Of course, with so many instances of climbers reaching the top but not actually arriving on the summit, Jurgalski and others have suggested in 2019, for a point of discussion, introducing summit Tolerance Zones. This is essential for the work on 8000ers.com where counting climbers, by name and date, who reached the summit. When it was assumed everyone was reaching the true tippy top, tallying summiters was simple. The photographic evidence has shown the treatment of summits as a, well, slippery slope.
I believe the summit is the summit. We should be reaching the top, even if there is only room for one person at a time. I’ve done that on much less significant peaks. However, I would hate to have my “expedition” scrutinized like this. I like the self-reporting of the Alpine Journals everywhere, but while the Elizabeth Hawley-like verification prevents more Frederick Cooks, I just want to climb, I don’t want to write a book about how I was first.

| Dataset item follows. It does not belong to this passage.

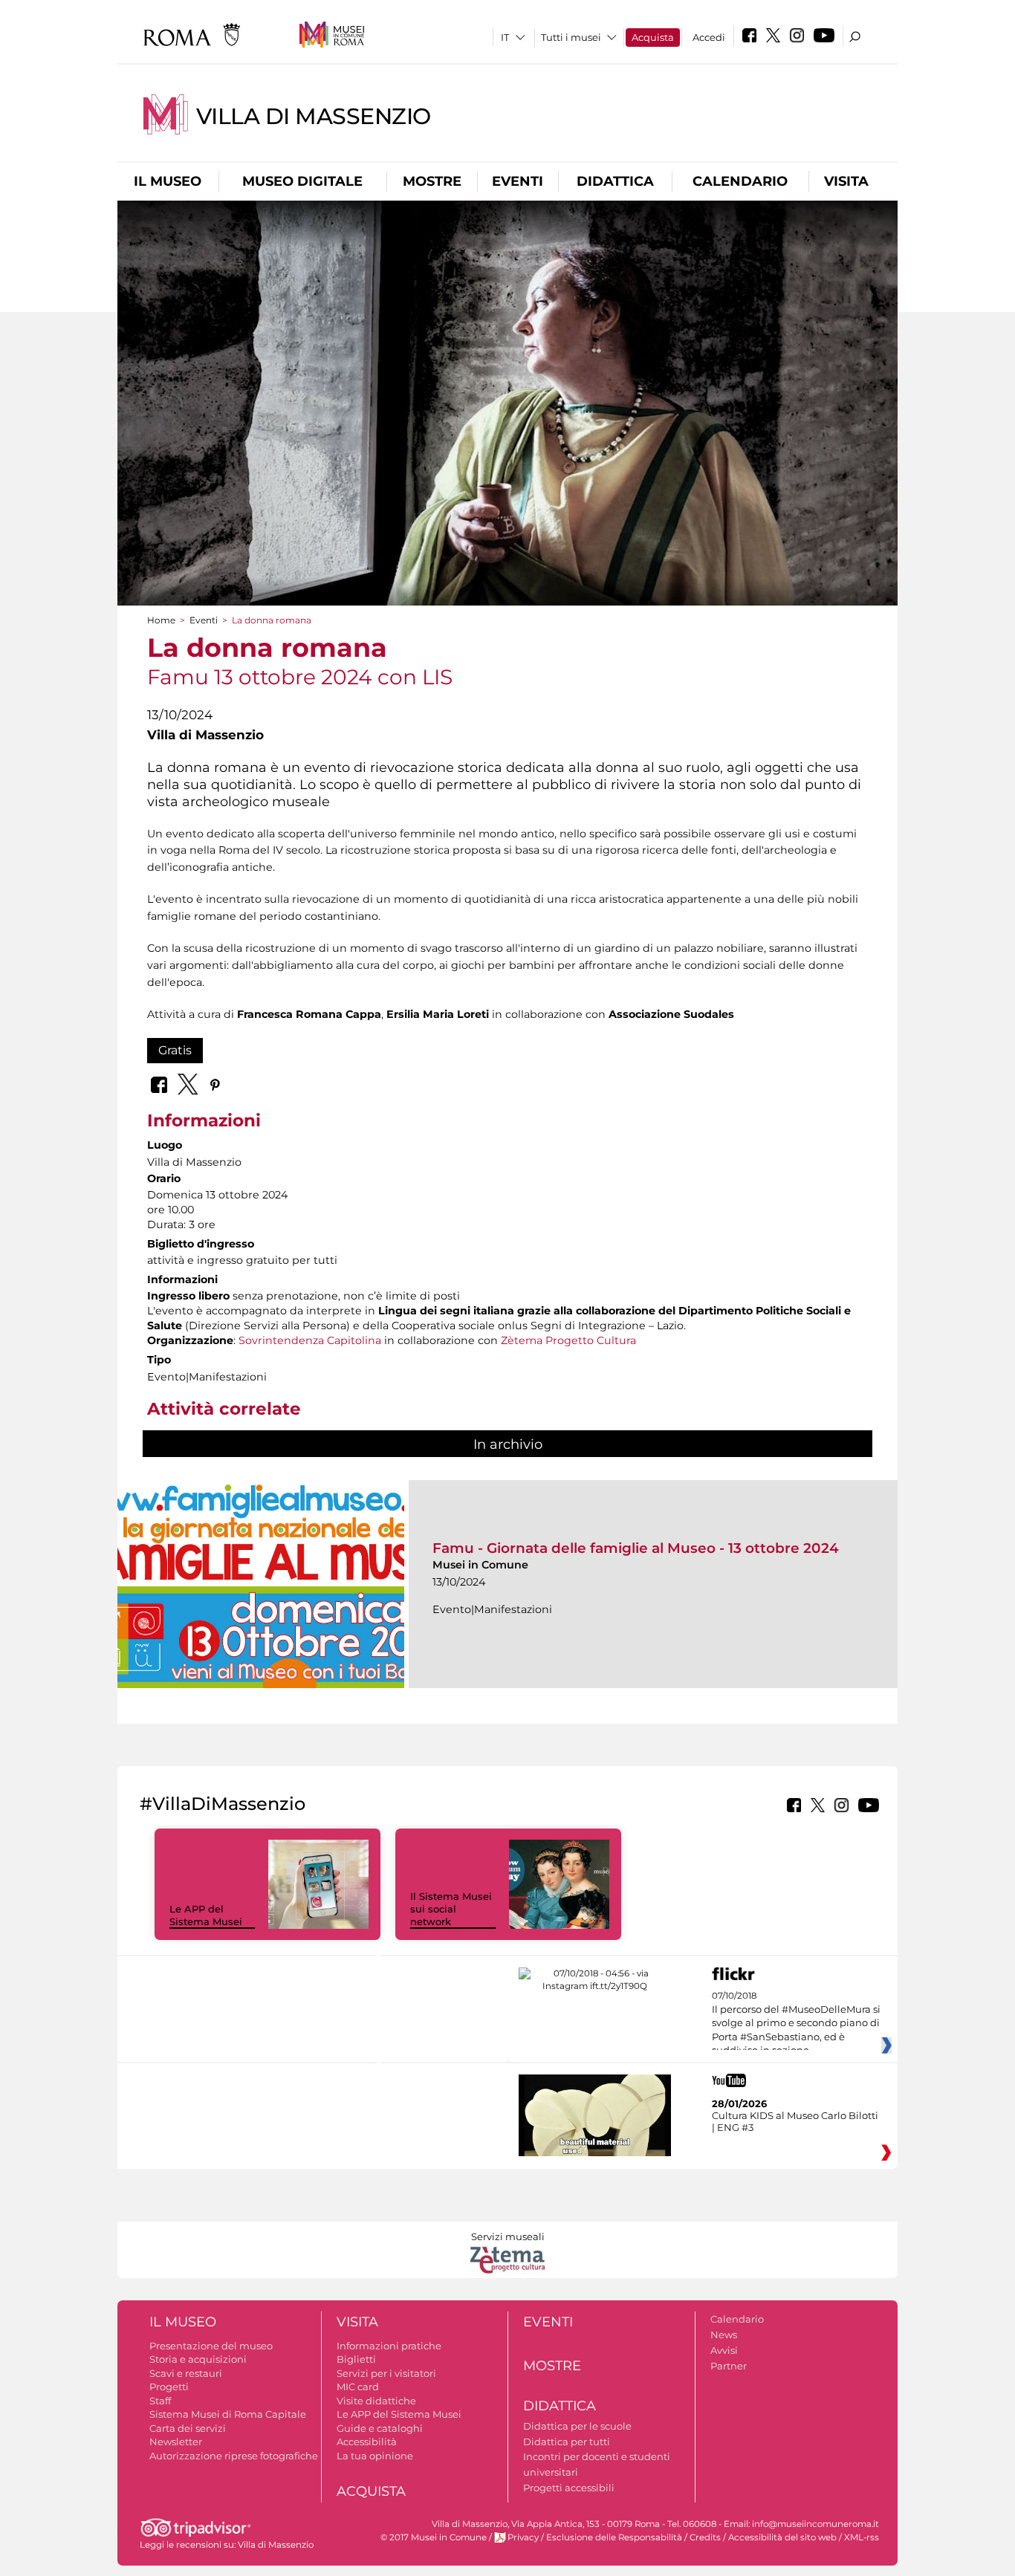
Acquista (653, 37)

Of course, too many are speaking to corporate circles and giving Ted Talks (supposedly) about their perseverance and vision through their summit of an 8000-meter peak. Fine, go climb and tell. I’m going to find some better peaks that are under the radar and enjoy it for what it is, a summit. And I know there are others, that will find more impressive lines to go up than a summit to verify. Thanks, I hope I’ll stumble on your story.
UPDATE (Nov. 30, 2020): A few days after I posted this essay, the American Alpine Club published an extensive piece by Damien Gildea, Antarctic alpinist and author, about the dilemma of climbers claiming summits they have not stood upon. He goes in depth into the discovery and the challenge it presents to archival accomplishments as well as what we do going forward.